BABA, OĞUL, YÜCE DEVLET HİKAYESİ




İstanbul’un Ümraniye’sinde üç çocuklu bir aile varmış. Baba pazarcılık yaparak hem ailesini geçindirmeye çalışır hem de çocuklarını okutmak için didinirmiş. Büyük ağabey ile bir küçük kız evlat üniversiteyi kazanmışlar; ama burs başvuruları hiç kabul edilmediği için zorluk içinde okullarına giderlermiş. Üstelik biri de şehir dışında… En küçükleri ailenin durumunu anlarmış, ağabey ve ablası üniversite okudukları için onlara karşı büyük bir saygı beslermiş. Eğitimlerini tamamlayamayacaklarından endişe duyduğu için daha lisedeyken, bir gün babasının karşısına dikilmiş ve okulu bırakmak istediğini söylemiş. Baba demiş Her şeyin farkındayım, nevalemiz için canını dişine takıyorsun. Ağabeyimle ablamı da bu zamana kadar okutabildin, onlar da bak nereleri kazandı!  Bu gidişle ya onların eğitimi yarım kalacak ya da ben sana destek olacağım ve okullarını bitirecekler.

Baba çok etkilenmiş oğlunun duruşundan, o günden sonra liseyi terk eden küçük oğluyla birlikte pazara çıkmışlar. Her gün başka bir semtte pazar eylemişler, en küçük evladın babaya emek desteğiyle biraz olsun rahatlamışlar. Yine de evlerinin elektrik, su, telefon ve diğer faturalarının ödenemediği zamanlar olmuş; ama ağabey ve ablaya yardım hiç eksik olmamış.

Baba ne yapacağını kara kara düşünür dururken, küçük çocuk bir mektup bırakarak, pencereden atladığı gibi arkadaşlarıyla kaçıp gitmiş. Yaşı henüz 17 bile değil… Sabah erkenden pazara gitmiş baba, evladını uyandırmaya kıyamamış. Anne uyanıp mektubu gördüğünde ne yapacağını bilememiş, eşini aramak istemiş, vazgeçmiş. Pazardan dönmesini beklemeli… diye düşünmüş, kocasına telefonla anlatmanın doğru olmadığına, yüzyüze söylemenin daha iyi olacağına karar vermiş. Baba eve yorgun argın döndüğünde her şeyi öğrenmiş, oğlu telefonlara da cevap vermediği için hemen polise koşmuş. Karakolda kayıtlar tutulmuş, baba eve yollanmış Gerisini biz hallederiz diye…

Eve dönen baba-masal bu ya- kardeşinin başına gelenle sarsılmış bu kez.
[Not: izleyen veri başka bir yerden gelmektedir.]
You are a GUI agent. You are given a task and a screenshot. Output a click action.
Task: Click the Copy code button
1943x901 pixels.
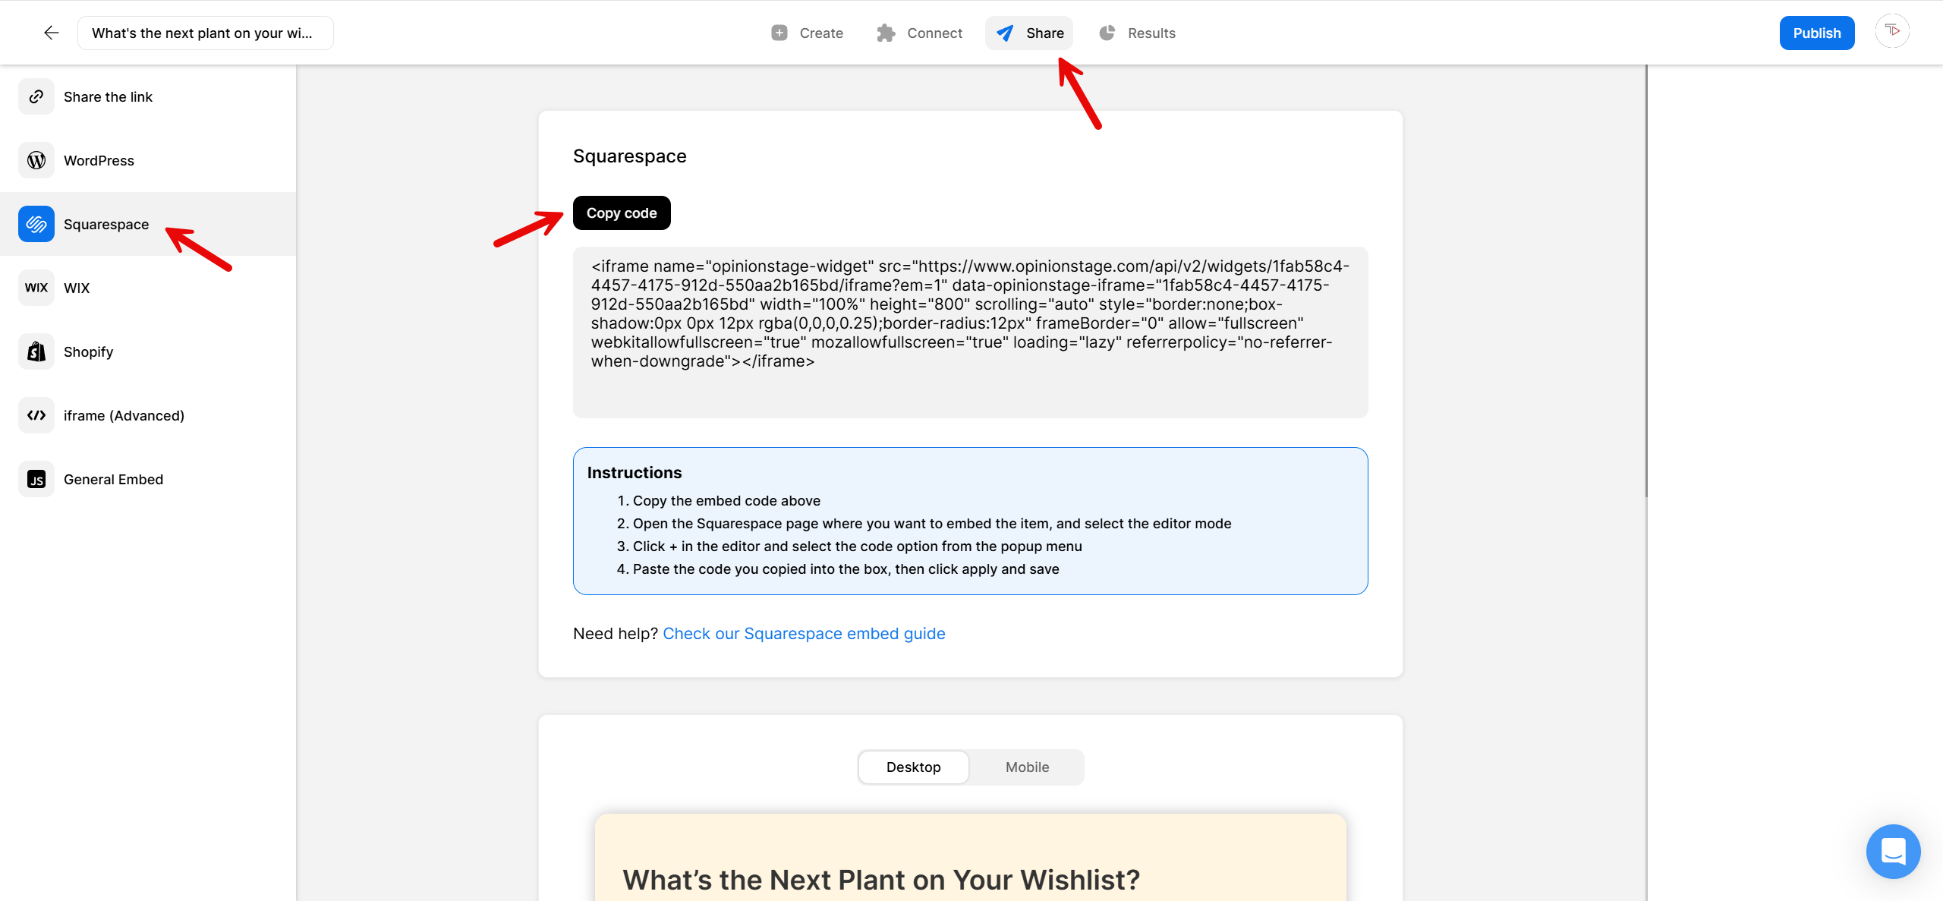click(621, 213)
Kardeşi felç geçirdiği için hastaneye kaldırılmış. Deli gibi kardeşinin yanına koşmuş, bir darbe de orada almış; çünkü kardeşi ne konuşabiliyor ne de hareket edebiliyormuş.

İkinci gece refakatçiliği sürerken polis aramış Oğlunu bulduk, karakola aldık, yarın sabah 07.00’de gel, al diye. Kardeşine demiş ki, Bizim oğlan bulunmuş, gel al diyorlar. Git dersen gözünü kırp! Kardeşi gözünü iki kere kırpınca, hemen otobüs bileti almaya koşmuş.
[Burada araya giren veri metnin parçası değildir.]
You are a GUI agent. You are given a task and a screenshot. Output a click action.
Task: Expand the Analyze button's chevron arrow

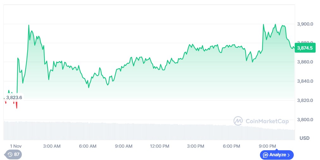click(x=288, y=155)
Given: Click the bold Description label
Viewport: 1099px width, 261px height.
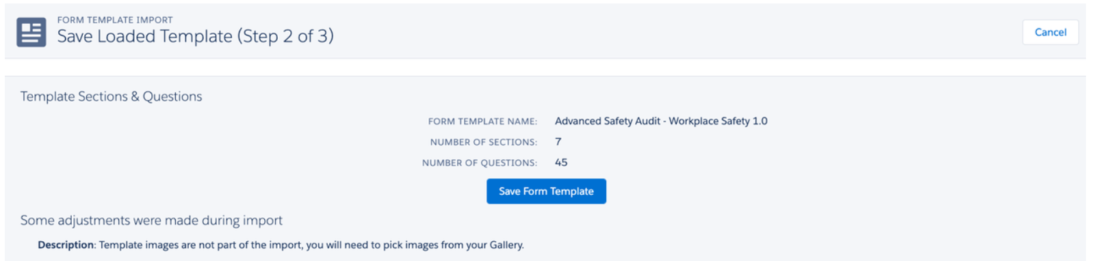Looking at the screenshot, I should coord(66,245).
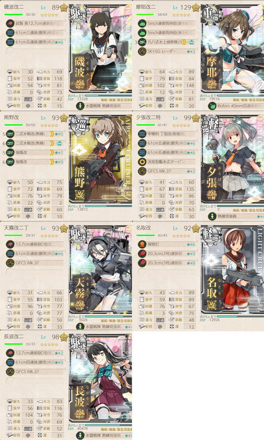Click Isonami's red 12.7cm prototype gun icon
The width and height of the screenshot is (264, 440).
point(10,23)
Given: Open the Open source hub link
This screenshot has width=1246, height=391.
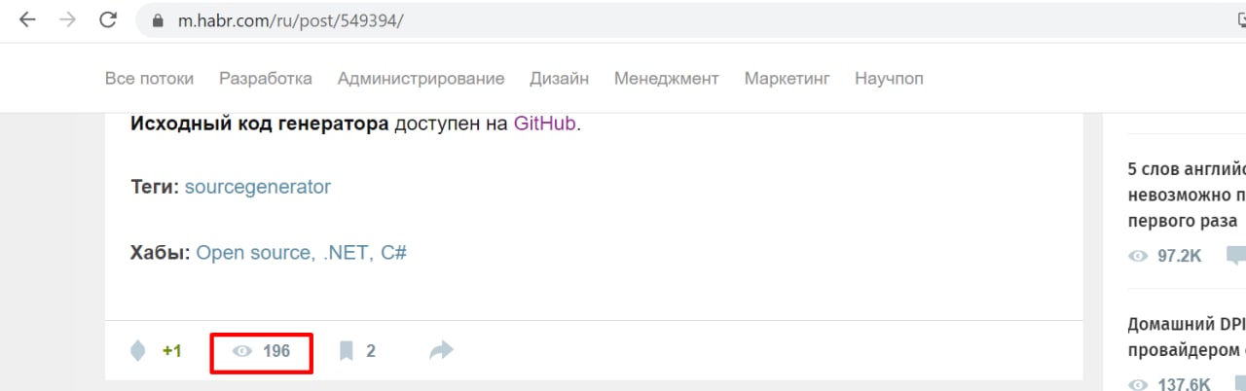Looking at the screenshot, I should 253,253.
07.20’de karakola ulaşmış; ama oğlu yok! 20 dakika geciktiği için çocuğu Fethiye’deki Çocuk Islah Evi’ne zamanında teslim alınmadığı için götürmüşler. Baba 20 dakika boyunca karakolu arayıp durduğu halde. Neyse, baba Fethiye otobüsünün kalkışına kadar uyumamak için çay içip durmuş ve zamanı gelince yola çıkmış, sonunda saat 02.30’da Fethiye’ye varmış. Oğlunu aramış bu sefer bulmuş.

-Oğlum neredesin?

 -3.kattayım baba, seni görüyorum.

-Tamam, nasıl gireyim içeri?

-08.00’den önce yasakmış baba…

O saate kadar babamız sahilde dolanmış durmuş, tam vaktinde de yurdun kapısına gelmiş ve 3 saat süren işlemlerden sonra çocuğunu alabilmiş. Cebinde kalan son parayı da yurda bağış yapmış. Baba-oğul  İstanbul otobüsünün kalkışını beklerken, ailelerinden banka havalesi ile para gönderilmesini beklemişler.

Çocuk sormuş Baba beni cezalandırmayacak mısın?

Baba da oğluna, Sen zaten çok üzüldün, boşver! diye cevap vermiş. Küçük çocuk sarılmış babasına, ağlayarak öpmüş yüzünün her yerini.

Otobüsle dönerlerken, Fethiye’den birkaç saat uzaklıkta çocuk, babaya bir şey itiraf edeceğini söylemiş; meraklanmış baba, Söyle oğlum!

-Karakolda pilav verdiler önüme. İçine sümkürdüler, kül tablasını boca ettiler ve hepsini yedirdiler. Yemek istemeyince de dövdüler…

İşte bu kez çok sinirlenmiş baba:

-Neden orada söylemedin?

-Söylesem katil olurdun…

Baba hala cebindeki son parayla yurda yaptığı bağıştan çok çok pişman.

NOT: Bu hikaye, baba Ali Ayvalıtaş ve oğlu Gezi Şehidi Mehmet Ayvalıtaş’ın başından geçmiştir.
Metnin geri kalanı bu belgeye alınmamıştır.